* **Written task**
Rewrite the entries from the line with "Open the chat.completion" through the last entry, changing "dropdown" to "menu" and keeping everything else the same. Leave the pictures out of your answer.

* **Data entries**

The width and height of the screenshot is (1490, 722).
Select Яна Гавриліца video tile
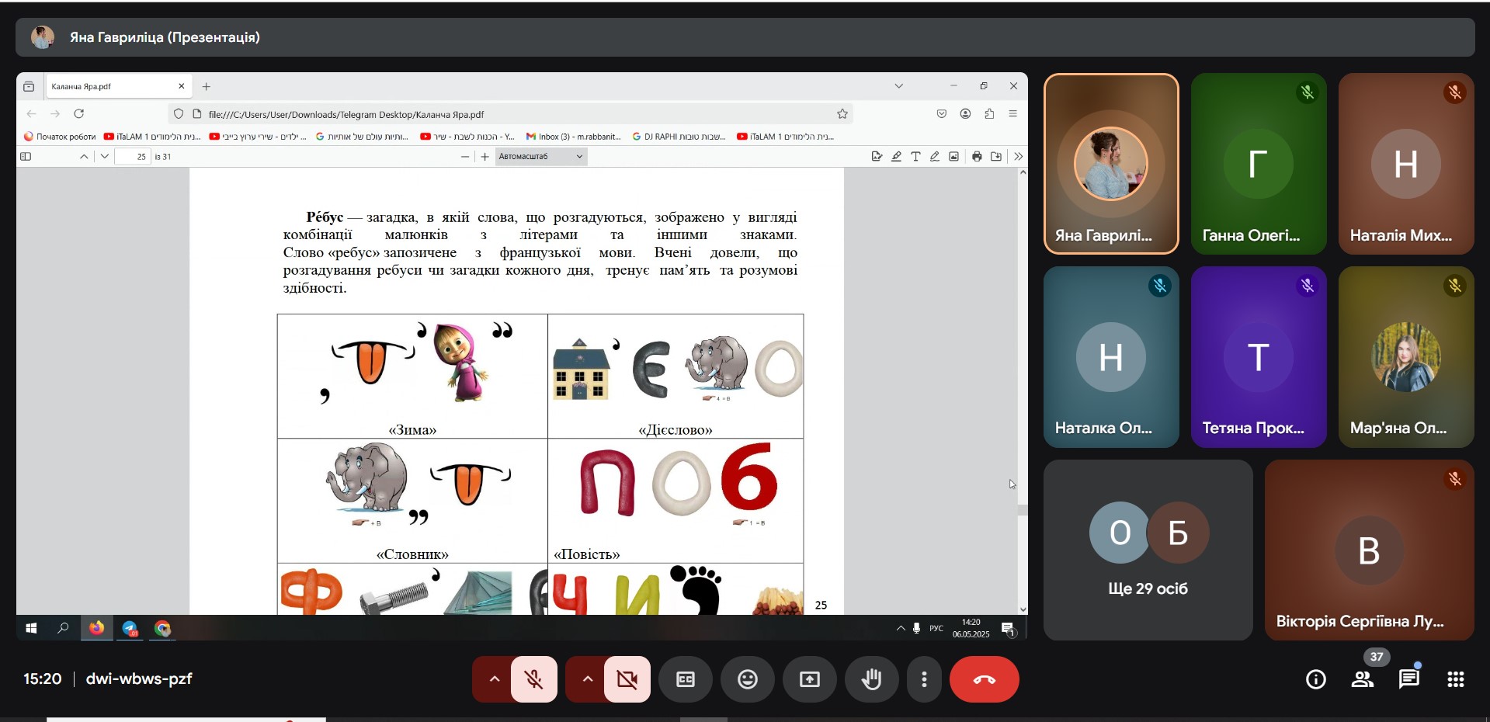click(x=1111, y=164)
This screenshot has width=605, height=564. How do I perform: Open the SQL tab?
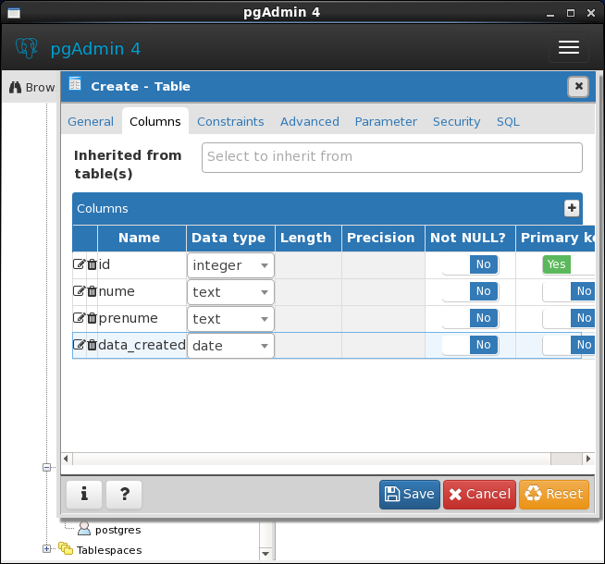click(x=508, y=122)
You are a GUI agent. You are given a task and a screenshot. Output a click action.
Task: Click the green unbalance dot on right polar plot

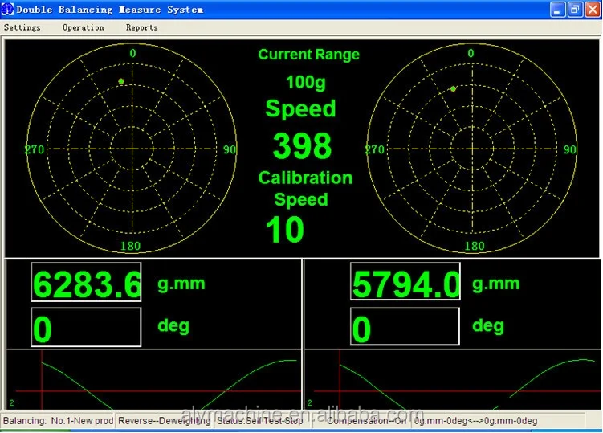(x=453, y=88)

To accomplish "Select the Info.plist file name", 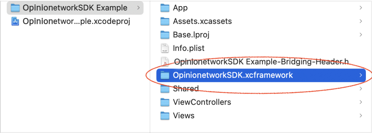I will pyautogui.click(x=188, y=48).
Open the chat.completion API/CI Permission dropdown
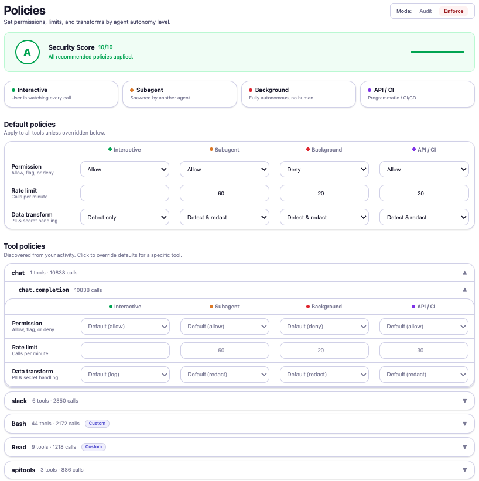479x481 pixels. (x=423, y=327)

* **Exercise output**
Open the chat.completion API/CI Permission menu
479x481 pixels. (x=423, y=327)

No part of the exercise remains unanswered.